The Data Systems Seminar Series provides a forum for presentation and discussion of interesting and current database issues. It complements our internal database meetings by bringing in external colleagues. The talks that are scheduled for this year are listed below.
The talks are usually held on a Monday at 10:30 am in room DC 1302. Exceptions are flagged.
We will try to post the presentation notes, whenever that is possible. Please click on the presentation title to access these notes.
The Database Seminar Series is supported by
|Panos K. Chrysanthis|
|Title:||What we could reason about the design space of data structures?|
|Speaker:||Stratos Idreos, Harvard University|
Data structures are critical in any data-driven scenario, and they define the behavior of modern data systems. However, they are notoriously hard to design due to a massive design space and the dependence of performance on workload and hardware which evolve continuously. In this talk, we ask two questions: What if we knew how many and which data structures are possible to design? What if we could compute the expected performance of a data structure design on a given workload and hardware without having to implement it and without even having access to the target machine? We will discuss our quest for 1) the first principles of data structures, 2) design continuums that make it possible to automate design, and 3) self-designing systems that can morph between what we now consider fundamentally different structures. We will draw examples from the NoSQL key-value store design space and discuss how to accelerate them and balance space-time tradeoffs.
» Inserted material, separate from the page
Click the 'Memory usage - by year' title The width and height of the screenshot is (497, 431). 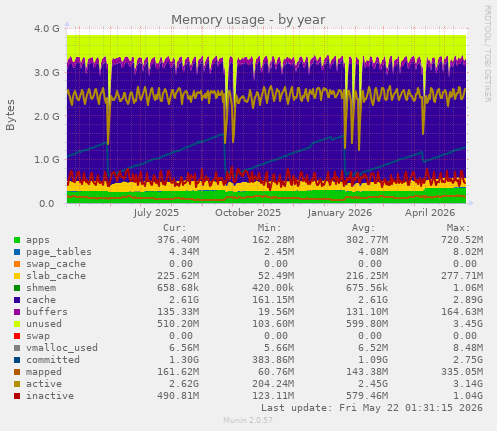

|Bio:||Stratos Idreos is an assistant professor of Computer Science at Harvard University where he leads DASlab, the Data Systems Laboratory@Harvard SEAS. Stratos works on data system architectures with emphasis on how we can make it easy to design efficient data systems as applications and hardware keep evolving and on how we can make it easy to use these systems even for non-experts. For his doctoral work on Database Cracking, Stratos won the 2011 ACM SIGMOD Jim Gray Doctoral Dissertation award and the 2011 ERCIM Cor Baayen award. He is also a recipient of an IBM zEnterpise System Recognition Award, a VLDB Challenges and Visions best paper award and an NSF Career award. In 2015 he was awarded the IEEE TCDE Rising Star Award from the IEEE Technical Committee on Data Engineering for his work on
adaptive data systems.
|Title:||ExpoDB: Towards a Unified OLTP and OLAP Over a Secure Platform|
|Speaker:||Mohammad Sadoghi, UC Davis|
|Abstract:||Arguably data is a new natural resource in the enterprise world with an unprecedented degree of proliferation and heterogeneity. However, to derive real-time actionable insights from the data, it is important to bridge the gap between analyzing a large volume of data (i.e., OLAP) and managing the
data that is being updated at a high velocity (i.e., OLTP). Historically, there has been a divide where specialized engines were developed to support either OLAP or OLTP workloads but not both; thus, limiting the analysis to stale and possibly irrelevant data.
In this talk, we present our proposed architecture to combine the real-time processing of analytical and transactional workloads within a single unified engine. To support querying and retaining the current and historic data, we design a novel efficient index maintenance techniques paving the way to a novel optimistic concurrency control. From the concurrency perspective, we further pose a question: is it possible to have concurrent execution over shared data without having any concurrency control? To answer this question, we investigate a deterministic approach to transaction processing geared towards many-core hardware by proposing a novel queue-oriented, control-free concurrency architecture (QueCC) that exhibits minimal coordination during execution while offering serializable guarantees. From the storage perspective, we develop an update-friendly lineage-based storage architecture (LSA) that offers a contention-free and lazy staging of columnar data from a write-optimized form (OLTP) into a read-optimized form (OLAP) in a transactionally consistent approach. Finally, we share our vision to move from a centralized platform onto a secure democratic and decentralized computational model.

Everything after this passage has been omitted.